_What you have to do_. Please copy, exactly as written, the span from the first line below to the line that contains "You are a computer-use", including both, and skip the pictures.

_Task input_.
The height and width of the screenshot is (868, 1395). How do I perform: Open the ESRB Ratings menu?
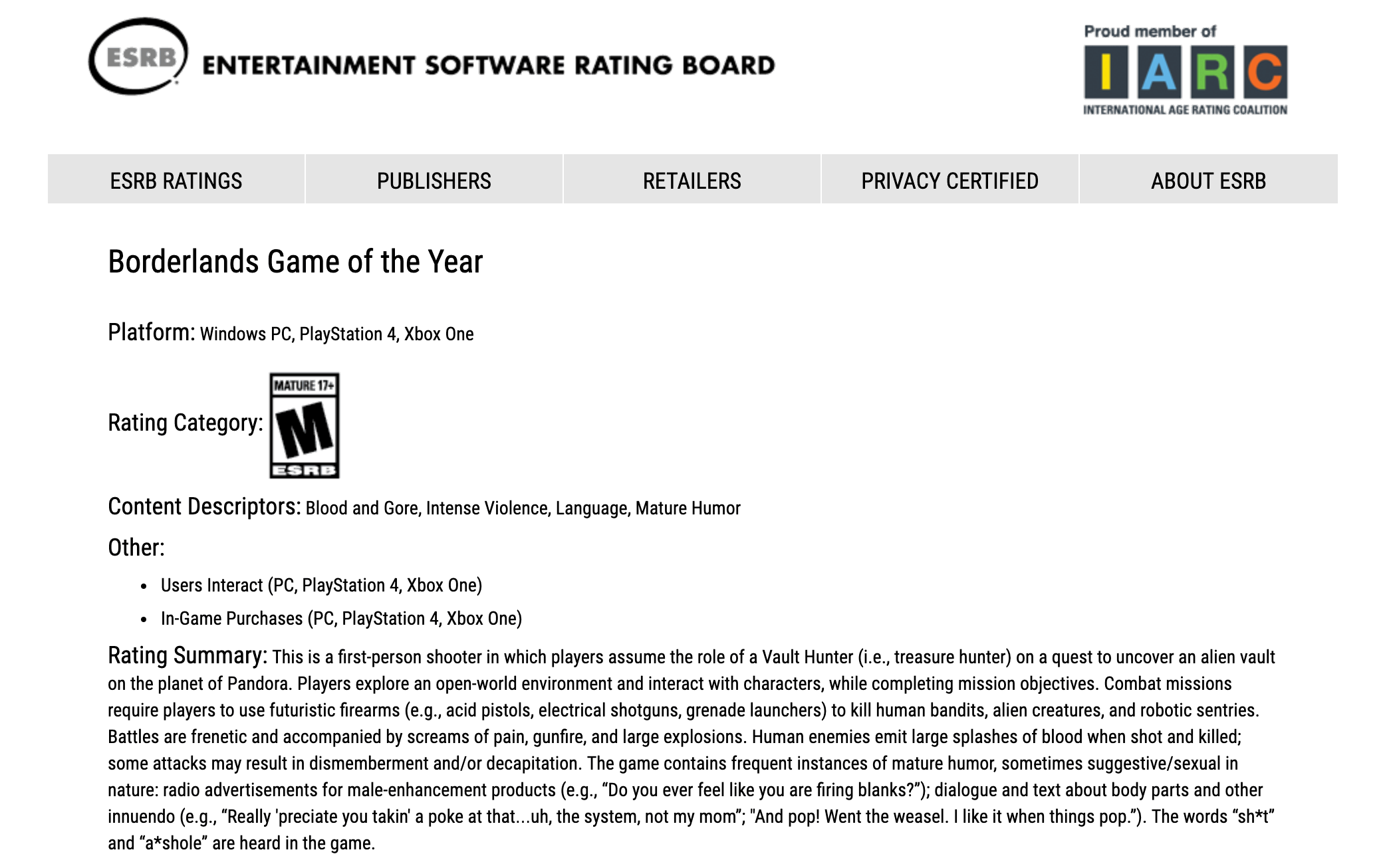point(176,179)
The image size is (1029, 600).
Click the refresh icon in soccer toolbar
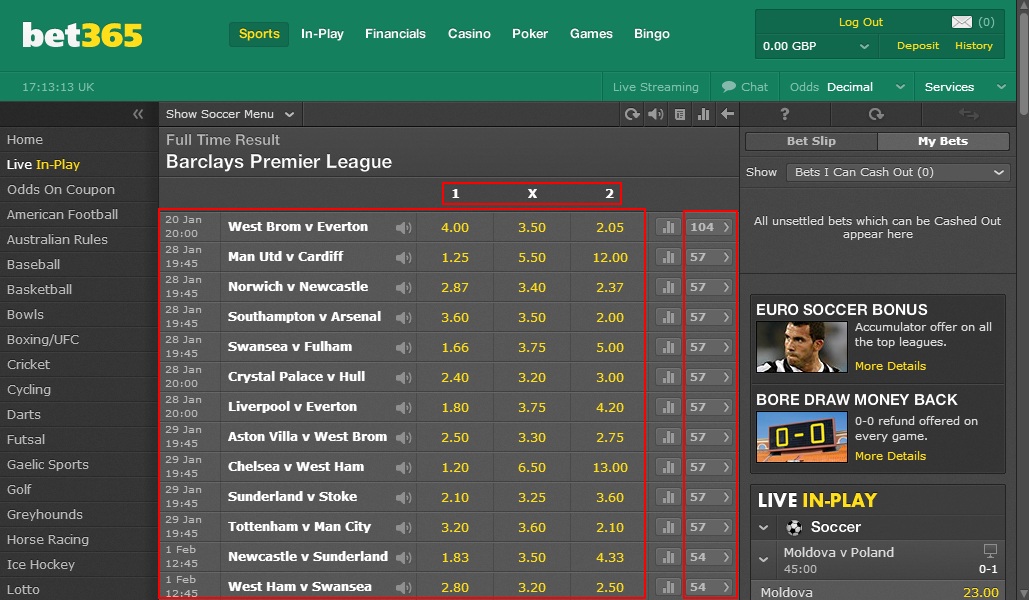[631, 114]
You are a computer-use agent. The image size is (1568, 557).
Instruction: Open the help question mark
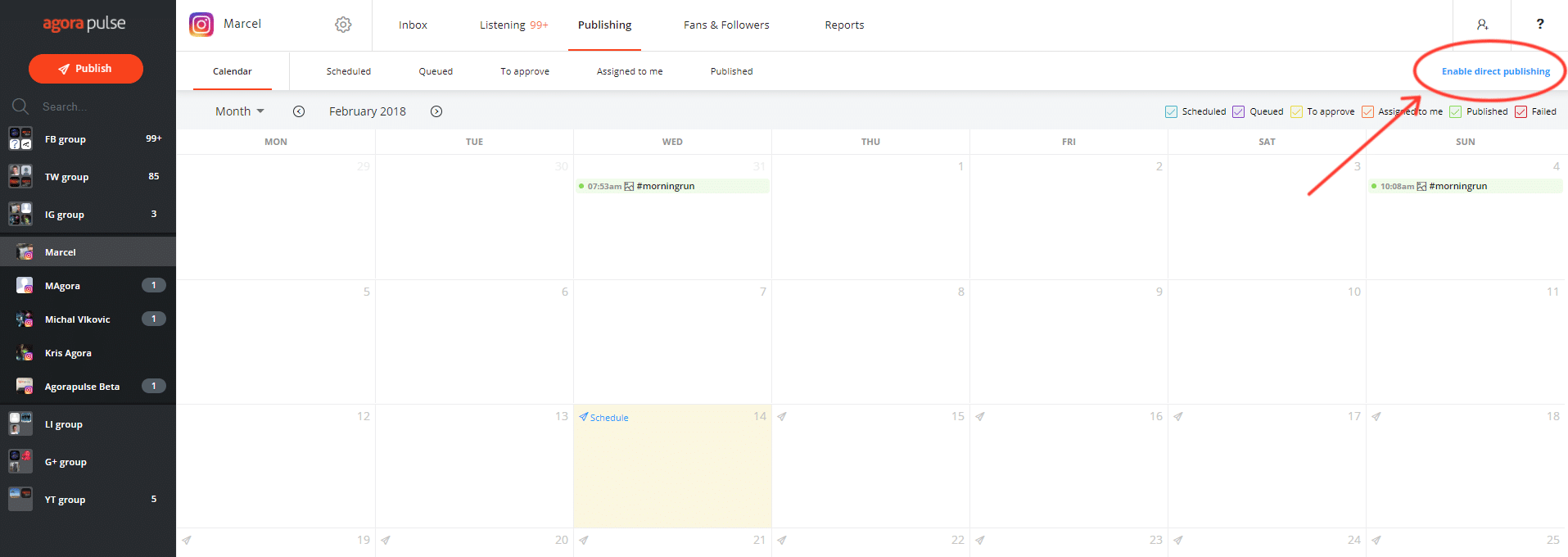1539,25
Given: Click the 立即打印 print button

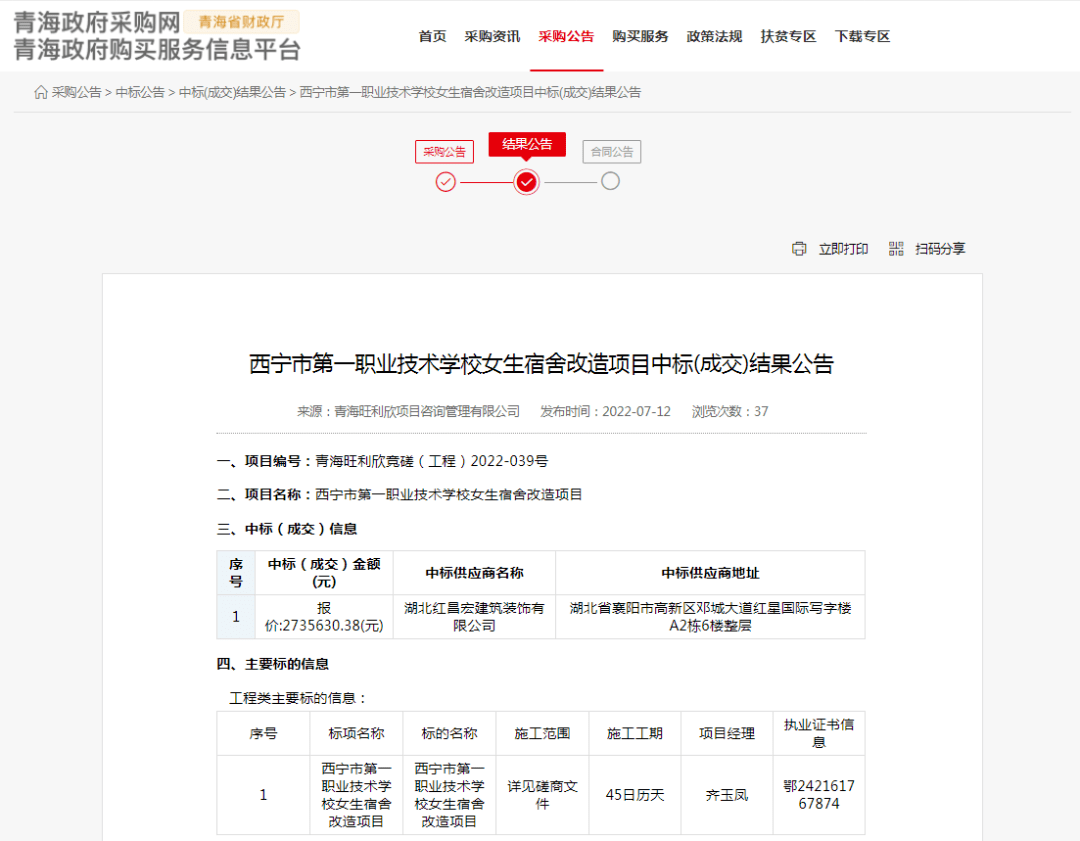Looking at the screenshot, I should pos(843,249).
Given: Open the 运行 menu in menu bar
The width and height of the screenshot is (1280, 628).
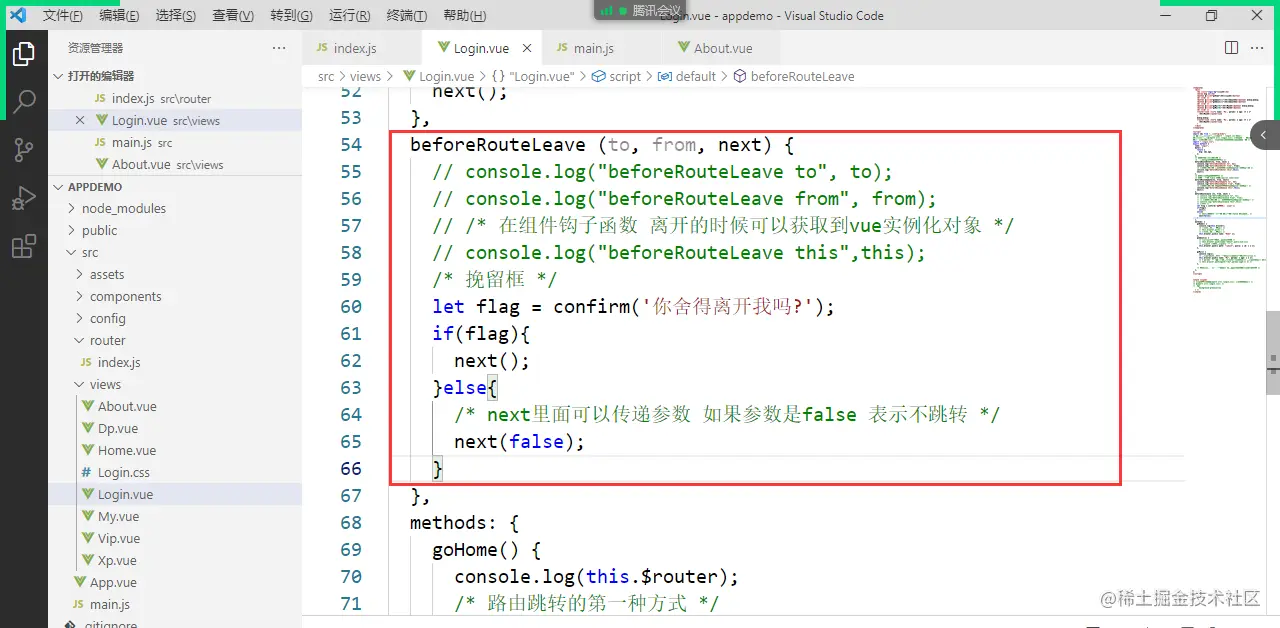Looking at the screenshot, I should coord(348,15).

_Result of this task_.
The height and width of the screenshot is (868, 1395). How do I perform: Open the ESRB Ratings menu?
point(176,179)
The image size is (1029, 600).
Click the refresh icon in soccer toolbar
[631, 114]
You are a computer-use agent. The image size is (1568, 557).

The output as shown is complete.